Anyway, it was too late to ween himself off the drinking now. It was part of Lael’s daily routine, and a disapproving uncle, who had acted as such since the day Lael was born, was not about to finally exert any sort of real power over him. Kenter was not Lael’s father. Though he had been orphaned many years earlier, Lael had decided he was not obligated to listen to other family members, not when they insisted on being so rude.

He had heard the conversations through the wall as a child, the ones his father and two uncles had while Lael’s mother politely pretended not to listen. She had grown up a servant and had never grown out of holding her tongue, a trait many had wished Lael had inherited. In these conversations, Kenter had always expressed his distress about the rate in which Lael was maturing, for it was apparently slower than the others. He was thin and gaunt, which was very unlike the other boys on the settlement. He had taken after his mother, and Kenter had known it was a bad idea for his father to marry a servant. It corrupted the bloodline.

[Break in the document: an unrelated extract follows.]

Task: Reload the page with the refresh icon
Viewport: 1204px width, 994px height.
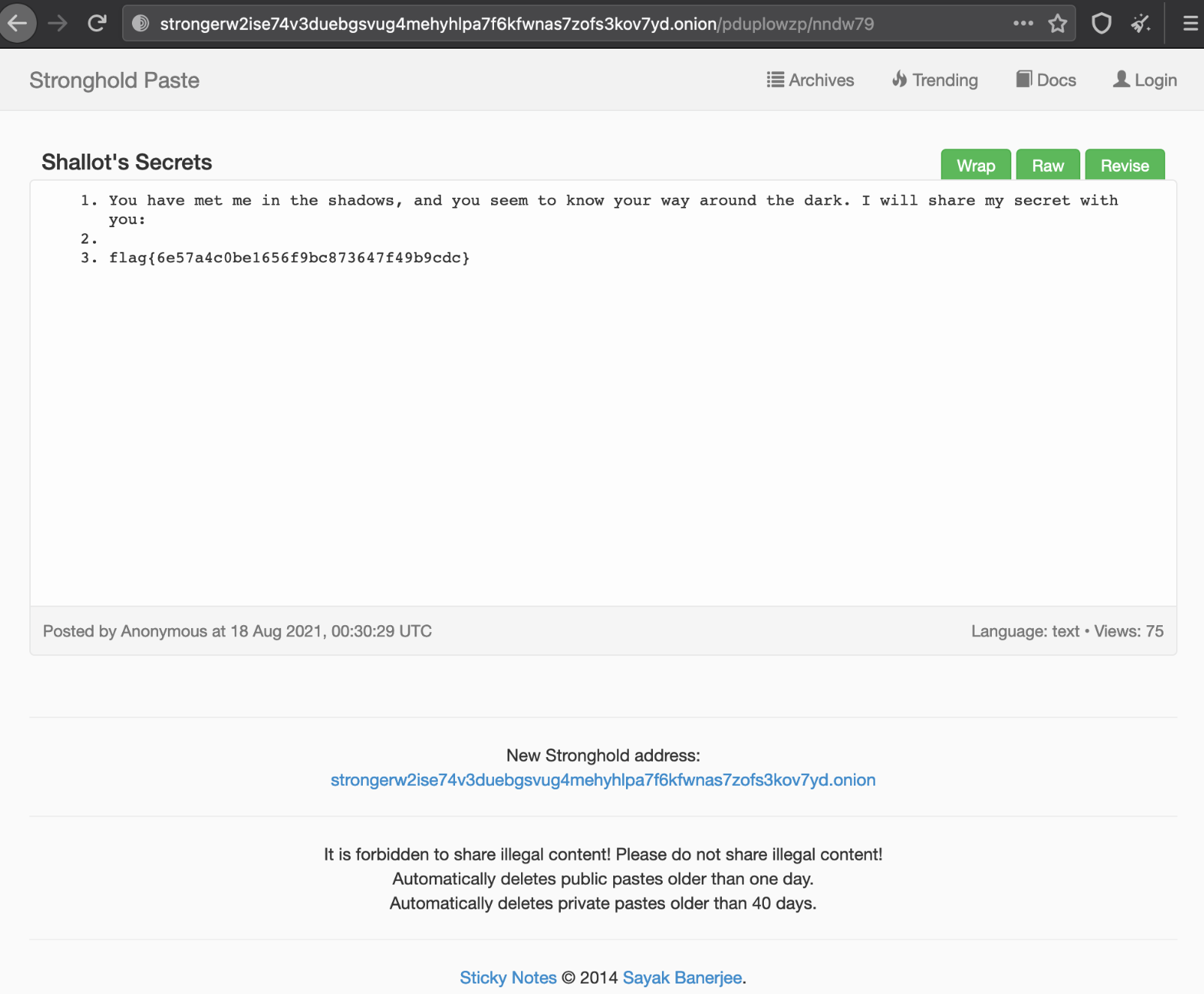Action: [x=97, y=23]
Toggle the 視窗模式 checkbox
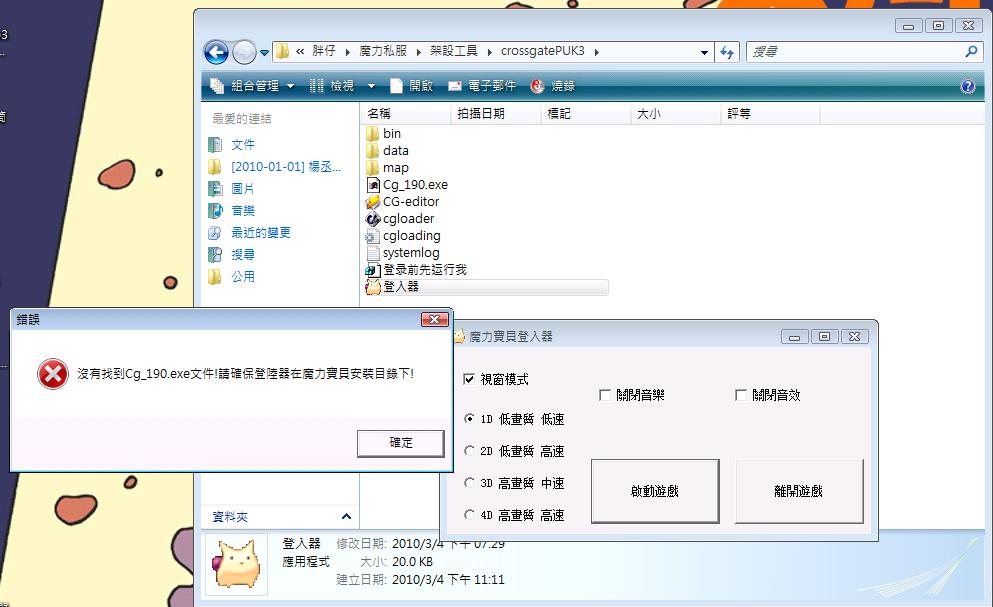 470,379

That was why Lael was fucked up. The bloodline. Not the amount of exceedingly high expectations he was supposed to meet to be accepted within the settlement.

They cared little of how he had taught himself to read and write at a young age. This was admirable of many other young settlers, but with servant blood coursing through his veins, nothing was ever enough. He always had a deficit, and achievements were like rainbows. They seemed so vivid and attainable, yet when you reached the patch of land from which you were certain it originated, the colors shimmered. By the time you blinked, it was out of reach again.

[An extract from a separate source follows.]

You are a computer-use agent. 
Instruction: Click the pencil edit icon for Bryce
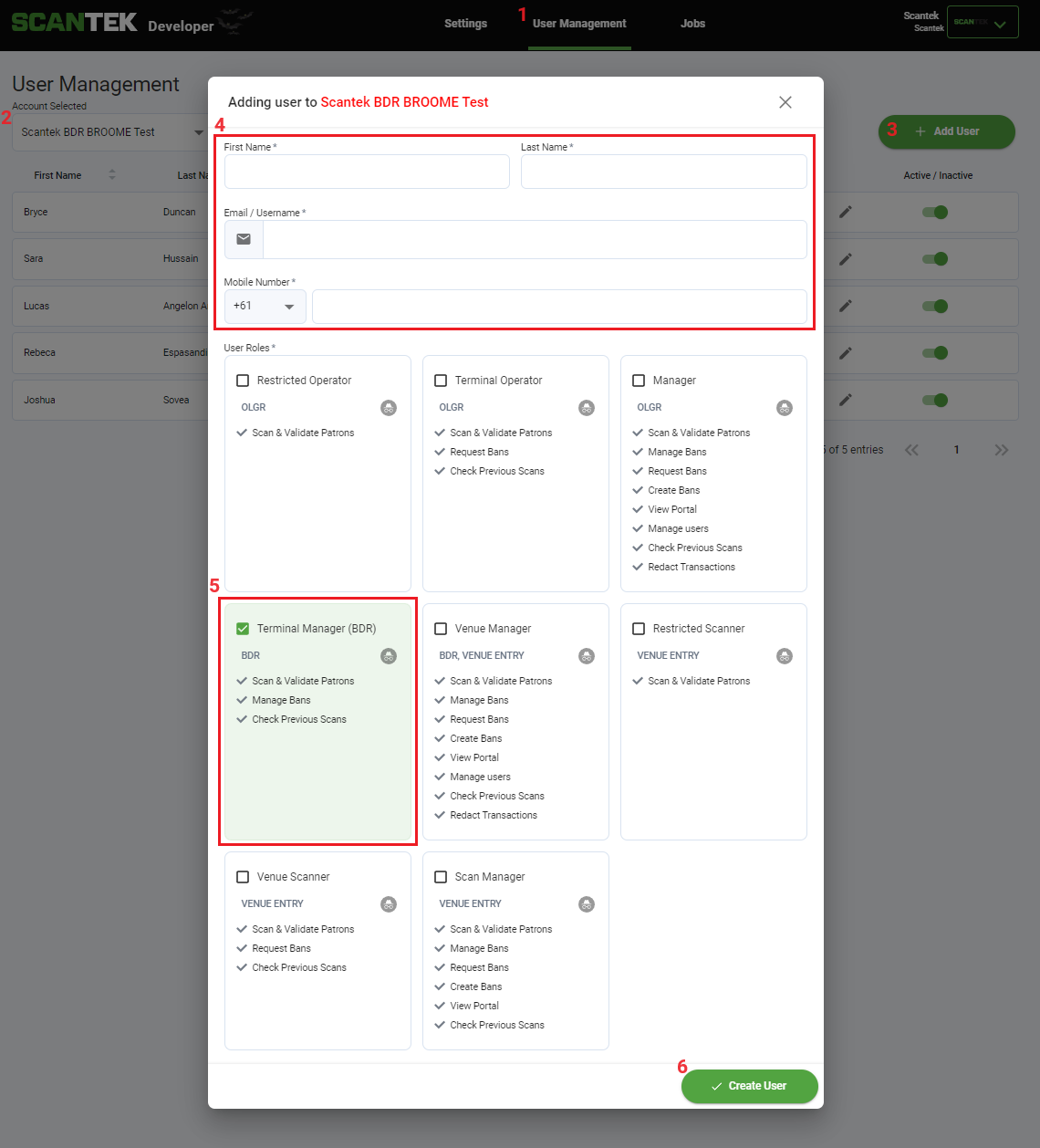846,212
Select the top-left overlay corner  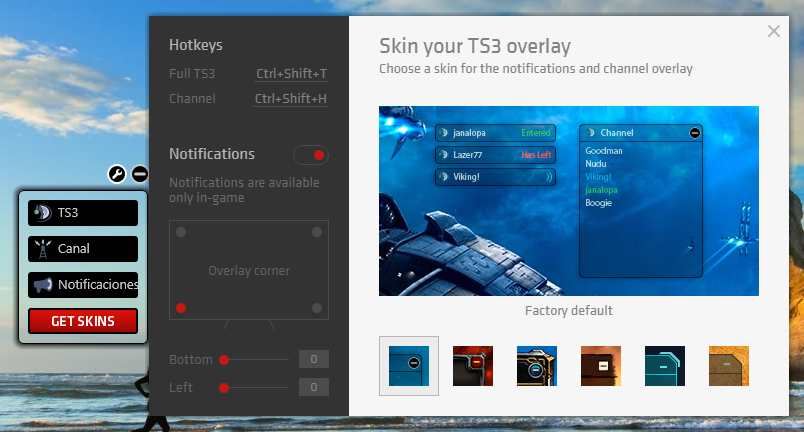click(x=181, y=232)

So, he knew how the others thought of him by the time he made it past his seventh year of birth, and he learned to revel in the lack of attention others gave him, positive or negative. Once Lael failed to prove himself in other valued ways – like strength and height – there were no more expectations. He was free to do as he pleased. After all, he could not be forced back into servitude. He was not forced to train in the militia. He was not forced to apprentice anyone.

The only person who felt compelled to mentor him in anything was Agran, the brother slapped right in the middle of the birth order between Kenter and Lael’s father, which was why Lael stood hunched over behind the bar of his pub, watching someone expel his stomach into the sandpit Agran had set up five years earlier for that exact use. To vomit in.

“You’ll have to go out there when he’s done,” Agran said over the murmur in the pub as he passed behind Lael. Lael swiped loose hairs from his eyes.

“I always have to go out,” Lael commented in deadpan, rather than protest.

“That’s because you’re the worker, and I’m the owner.”

Shoveling sand over the vomit was not a highly revered task. It usually resulted with sand in the boots and accidentally overturning someone else’s dried vomit from a past night.